If you are a machine learning practitioner, the following scenario is probably familiar to you : You have a machine learning project or idea, you look at the relevant literature, and start developing many models that are spread across jupyter notebooks, each relying on carefully crafted custom data loading pipelines with dozens of configurable parameters , graphs and metrics. So , It is clearly difficult to track which parameters, code, and data went into each experiment to produce a model.

So machine learning lifecycle comes with a set of concerns including reproducibility of models and predictions, diagnostics, testing , versioning, interpretability and continuous improvement and re-training of models. There are great open-source tools allowing to structure your machine learning lifecycle in a traceable and reproducible fashion. A great example is MLflow.

In this article, We will briefly describe what MLflow is and how it works.

1.Mlflow

MLflow is an open-source platform that helps to manage the ML lifecycle, including experimentation, reproducibility, and deployment. It’s designed to work with any library or language and with only a few changes to existing code. The framework introduces 3 distinct features each with it’s own capabilities.

MLflow Components

  • MLflow Tracking: Tracking is maybe the most interesting feature of the framework. It allows you to create an extensive logging framework around your model. This component allows you to log codes, custom metrics, data files, config and results. It also allows to query your experiments through which you visualize and compare your experiments and parameters swiftly without much hassle.
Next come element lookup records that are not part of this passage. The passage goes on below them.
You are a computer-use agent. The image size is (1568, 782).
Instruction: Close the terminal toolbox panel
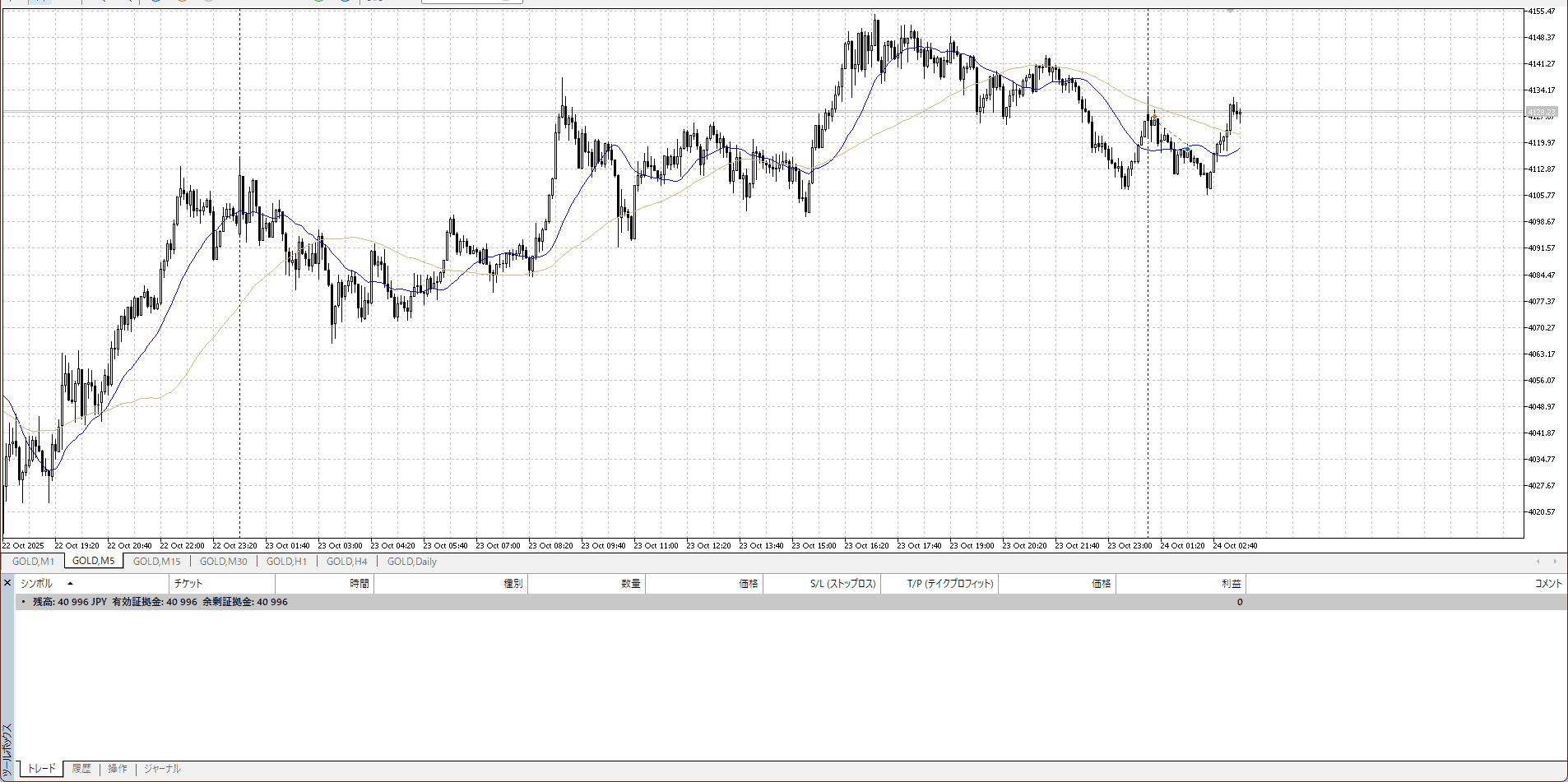(7, 583)
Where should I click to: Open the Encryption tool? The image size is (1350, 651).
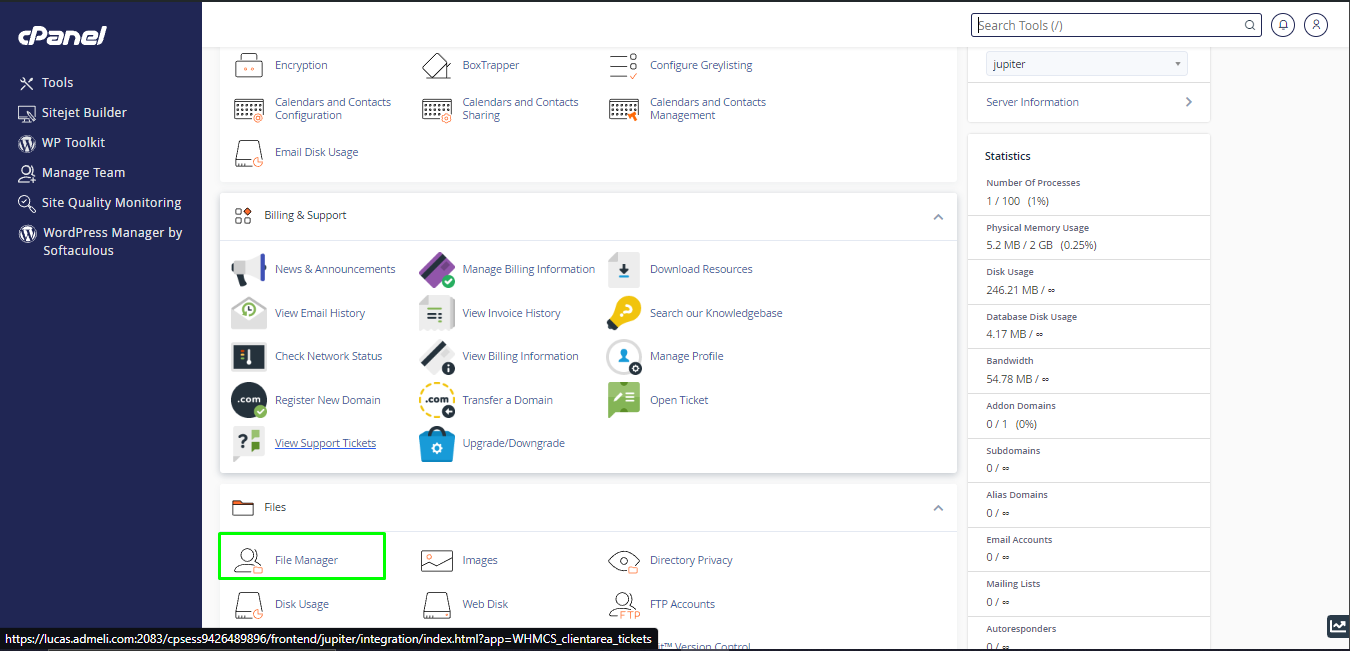[x=300, y=65]
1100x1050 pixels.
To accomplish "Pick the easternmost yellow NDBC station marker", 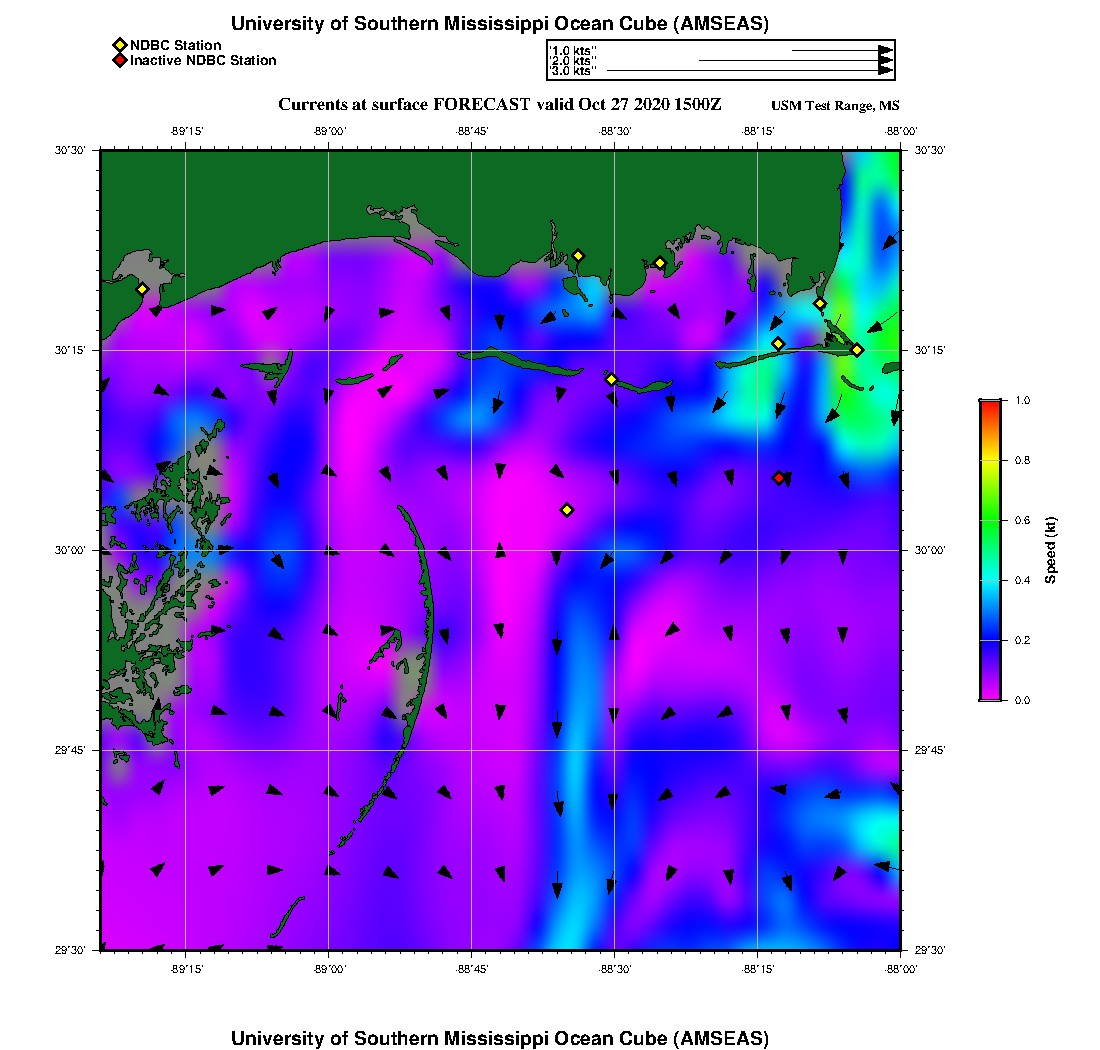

We will mainly focus on this component in this article !

  • MLflow Projects: It provides structured format for packaging machine learning codes along with useful API and CLI tools.This feature uses its own template to define how you want to run the model on a cloud environment

  • MLflow Models: It is a standard format for packaging and distributing machine learning models across different downstream tools — for example, real-time serving through a REST API or batch inference on Apache Spark.

Well the theory is always nice but now it’s time for a more hand-ons approach. In the next two sections , We will present a guide on how to setup MLflow on a cloud environment and then on how to use Mlflow tracking component

2- Setup of MLflow :

Mlflow stores two types of data:

  • Structured data: metrics of training progress and model parameters (float numbers and integers)
  • Unstructured data: training artifacts (graphs, models, etc.)

We can either store these kind of data in a cloud databases or locally on VM. In this tutorial , we will opt for a cloud storage option :

  • For training artifacts, we will use Google Cloud Storage (please note that AWS S3 and Azure Blob Storage are also supported).
  • For the training metrics and parameters, we should use an SQL database . Mlflow supports mysql, mssql, sqlite, and postgresql

To observe the training progress we need to deploy MLflow server and run it locally (GUI to manage the stored data) and to connect it to the databases. The other option would be to deploy MLflow server on a VM and to store everything locally on it. In this article , we decided to proceed with the first option and to connect MLflow server to databases.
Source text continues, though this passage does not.